__Exercise__
Once the line with "info@ccrsandiego.com (94, 2518)" is found in the entries below, repeat it and each following line exactly, up to and including the line with "Smart Bathroom Remodel". Add no other lines.

__Records to use__
▬▬▬▬▬▬

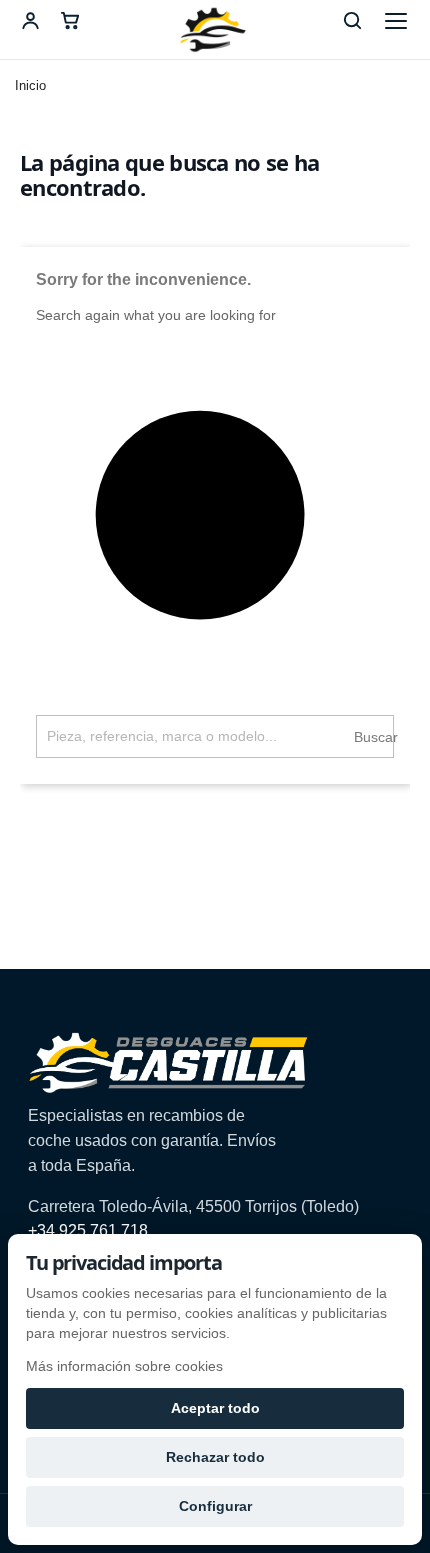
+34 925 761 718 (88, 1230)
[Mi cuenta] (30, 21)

▬▬▬▬▬▬

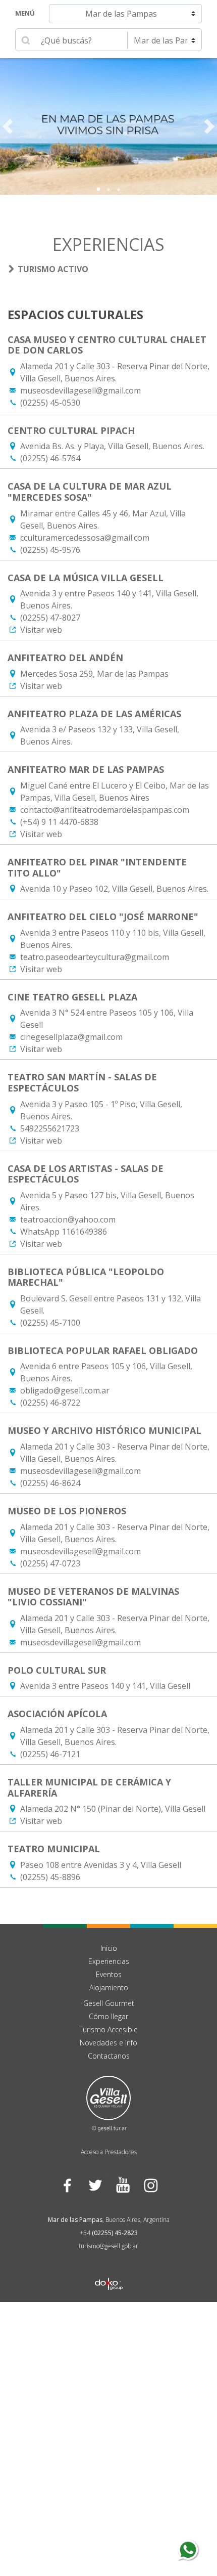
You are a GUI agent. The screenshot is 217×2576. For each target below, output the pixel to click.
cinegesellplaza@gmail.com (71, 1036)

▬▬▬▬▬▬

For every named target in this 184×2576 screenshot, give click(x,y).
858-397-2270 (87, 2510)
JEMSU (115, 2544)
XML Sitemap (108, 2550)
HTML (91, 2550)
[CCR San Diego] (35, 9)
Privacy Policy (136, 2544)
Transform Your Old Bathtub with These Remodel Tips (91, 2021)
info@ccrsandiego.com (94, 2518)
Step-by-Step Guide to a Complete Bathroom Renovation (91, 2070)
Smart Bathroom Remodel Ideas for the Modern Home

▬▬▬▬▬▬

__Response__
info@ccrsandiego.com (94, 2518)
Step-by-Step Guide to a Complete Bathroom Renovation (91, 2070)
Smart Bathroom Remodel Ideas for the Modern Home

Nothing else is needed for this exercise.